With the sport on hiatus and more events being canceled or postponed — the Laver Cup, scheduled for September in Boston, is the latest casualty — players are keeping fans entertained (and trying to fight boredom) via Instagram and TikTok. Alas, social media is no substitute for a swinging volley winner.
Covid-19 has dealt tennis a tough blow, but I also worry about its effect on the ideals that tennis has come to embody. In my admittedly biased view, no sport is more global in spirit. Sure, it helps that tennis is an individual pursuit, with rivalries that tend to be strictly personal rather than geopolitical. Still, I can’t think of another sport that has transcended borders to the degree that tennis has. Numerous countries are represented at tournaments, but national identity has little bearing on friendships formed in the locker room or allegiances forged in the stands.
Is this quality unique to tennis? No. But it is integral to the game’s culture in a way that isn’t necessarily the case with other sports.
In December, ESPN aired a documentary about a series of exhibition matches that Roger Federer had recently played in Mexico and South America. It was called “Roger Federer: Everywhere Is Home.” The film was fun to watch, but it was the title that really stuck, because it was so true: Federer is at home everywhere. He travels on a Swiss passport, but his citizenship is global. Something similar can be said of Rafael Nadal, Novak Djokovic and Serena Williams. “Everywhere Is Home” could easily serve as the tagline for the entire sport.
This isn’t to suggest that tennis is a utopia. It has long been hobbled by a fragmented political structure (lots of fiefs, no central governing body), and the income gap between the game’s stars and everyone else is now a glaring problem with the pro tour on lockdown and many players struggling financially. It is a sport in need of significant reform. However, its winning attributes far outnumber its flaws, and arguably its greatest virtue is the cosmopolitanism that has made it a beacon among sports.
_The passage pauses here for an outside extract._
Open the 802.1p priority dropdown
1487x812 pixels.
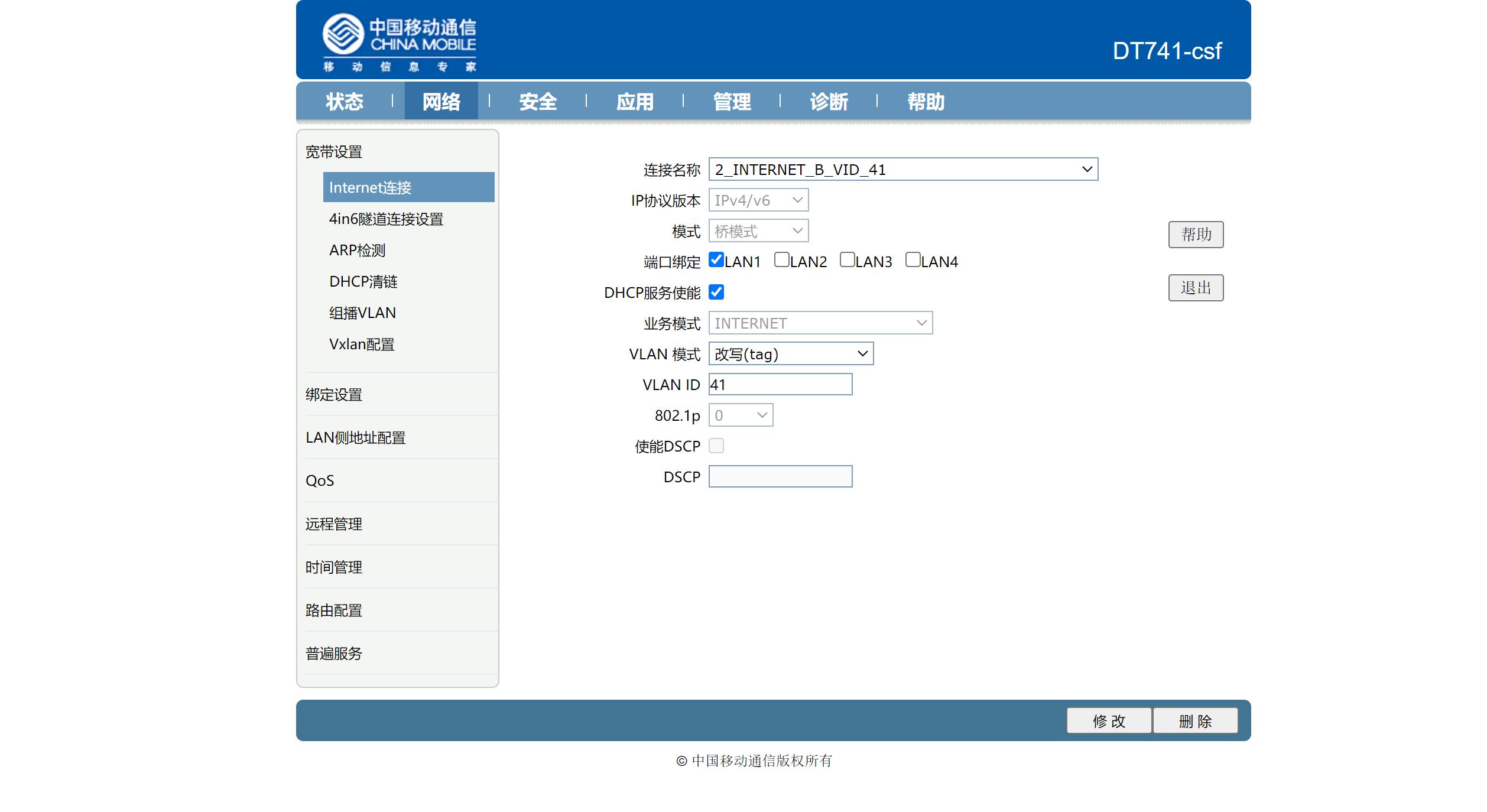(741, 415)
A few years ago, I interviewed a player named Damir Dzumhur. He is a Bosnian who was born in Sarajevo in May 1992, just weeks after Serbian forces laid siege to the city. Improbably, he grew up to be a tennis pro, and a seriously good one — he has been ranked in the top 25. The fact that Dzumhur is just 5-foot-9, in a sport increasingly populated by Goliaths, is a metaphor for his life. He told me that he did much of his training in Belgrade, Serbia. The war, he said, was a nonissue; the Serbian players he practiced with treated him as one of their own. The game has a way of erasing borders.
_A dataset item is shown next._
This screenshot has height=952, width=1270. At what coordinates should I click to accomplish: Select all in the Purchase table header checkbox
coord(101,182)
Viruses are also adept at erasing borders. About four months after doctors in Wuhan began treating a mysterious respiratory infection, the whole world is battling Covid-19, and the global economy is in free-fall. It would seem that the obvious lesson is that we live in a highly integrated world whether we like it or not and that embracing this reality instead of fighting it is our best hope of avoiding future calamities.
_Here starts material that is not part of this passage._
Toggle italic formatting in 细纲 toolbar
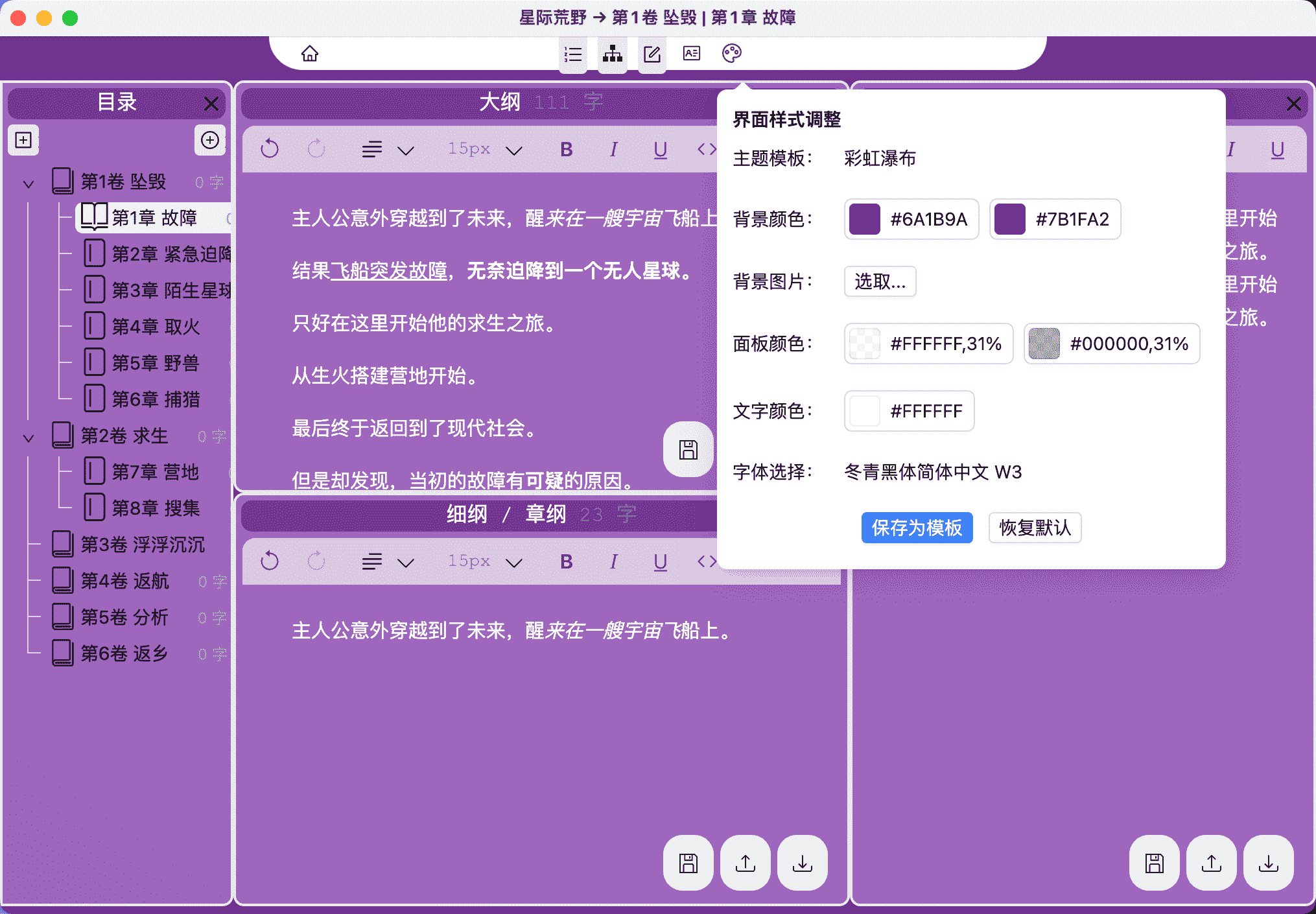This screenshot has height=914, width=1316. tap(613, 561)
In recent weeks, I’ve been thinking a lot about my favorite spot in the tennis world, the practice courts at Wimbledon. I love going there in the morning, when the courts are full and echo with the sound of tennis balls being smacked and players greeting one another in broken English. Overhead, there is a steady flow of planes descending across London on approach to Heathrow, carrying passengers from Asia, Africa, North America and points elsewhere. Something about that scene always grabs me. It is a picture of a planet made smaller, less divided.
Tennis will be back, hopefully soon. But I fear that it will return to a world increasingly disinclined to follow its example.